═══ DOCUMENT SECTION ═══

After a big surge in COVID-19 cases in January 2021, followed by more severe lockdowns, the rate of infection has slowed, but is very difficult to contain due to very limited testing, personal protective equipment and vaccines. Vaccination has only recently begun and is very limited in its reach, and may take two years or more to complete.
Due to the pandemic over 174,000 migrant workers have returned, mainly from South Africa, Botswana, Zambia, Mozambique and Europe. Hence remittance income into the country is down. Hunger is very severe and requires a big effort from the World Food Program to provide enough cereals to the people. Teachers and civil servants continue to demand living wages from a government unwilling to help.
The politics continues to work against the potential for national recovery, with parts of ZANU-PF rejecting the church leaders serious call for an inclusive national dialogue, while MDC Alliance leader Nelson Chamisa – now quite isolated - continues to treat the idea as a joke.

═══

WHAT YOU WILL DO:
**1.** Quote everything in the passage on COVID-19, hunger and politics from "After a big" down to "more to complete.".
**2.** According to the passage on COVID-19, hunger and politics, how many migrant workers have returned because of the pandemic?
**3.** Carry on the passage on COVID-19, hunger and politics from its last sentence.

═══ PROVIDED MATERIAL ═══

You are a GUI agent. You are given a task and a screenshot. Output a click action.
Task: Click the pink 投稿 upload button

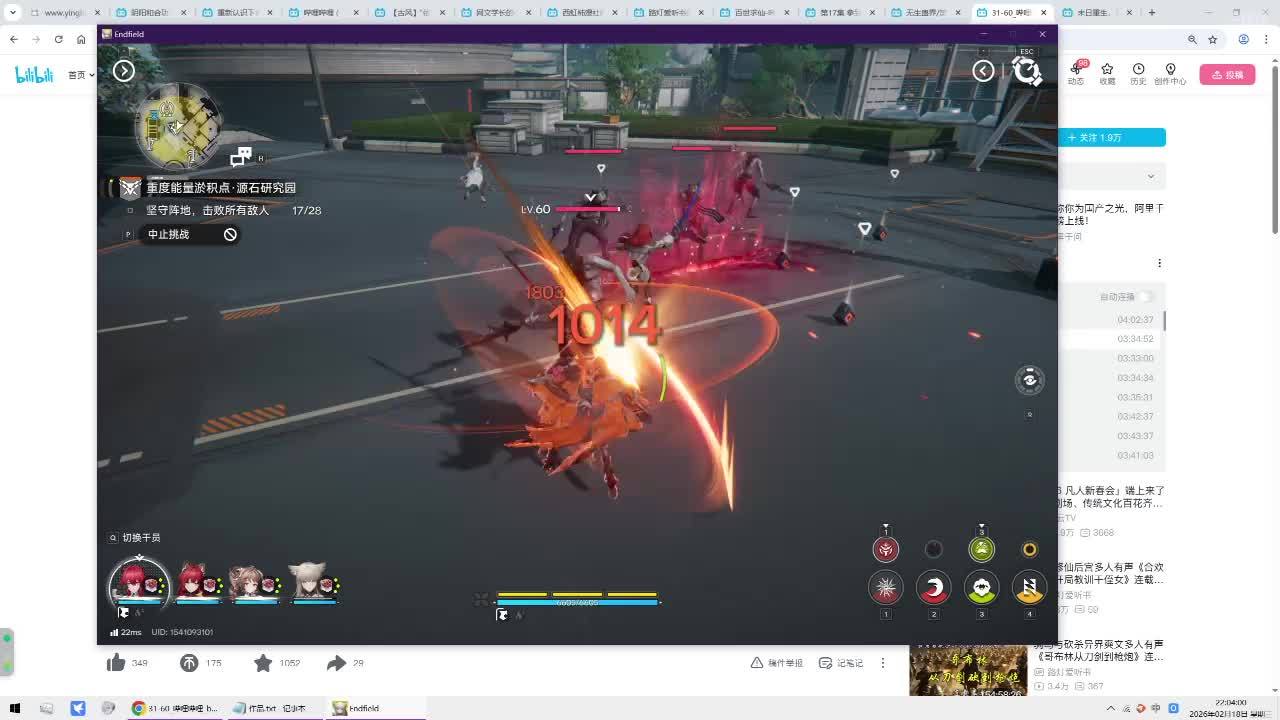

═══

TASK-BY-TASK RESULTS:
**1.**
After a big surge in COVID-19 cases in January 2021, followed by more severe lockdowns, the rate of infection has slowed, but is very difficult to contain due to very limited testing, personal protective equipment and vaccines. Vaccination has only recently begun and is very limited in its reach, and may take two years or more to complete.

**2.** Over 174,000 migrant workers have returned.

**3.**
While it appears positive that MDC-T has committed to be a constructive parliamentary opposition, significant MDC-T figures have defected to ZANU-PF, internal struggles continue, and other leaders are swapping parties as if in a political supermarket. As well, Chamisa has now talked of ‘winter protests’, thus keeping alive the image of deadly street clashes with state security forces.
Western governments are maintaining a ‘hands off’ approach, while it is unclear if the new US government has changed from the hostility demonstrated by the Trump administration. With a destabilising fundamentalist insurgency in north east Mozambique, the region is quite distracted from the painful stalemate in Zimbabwe.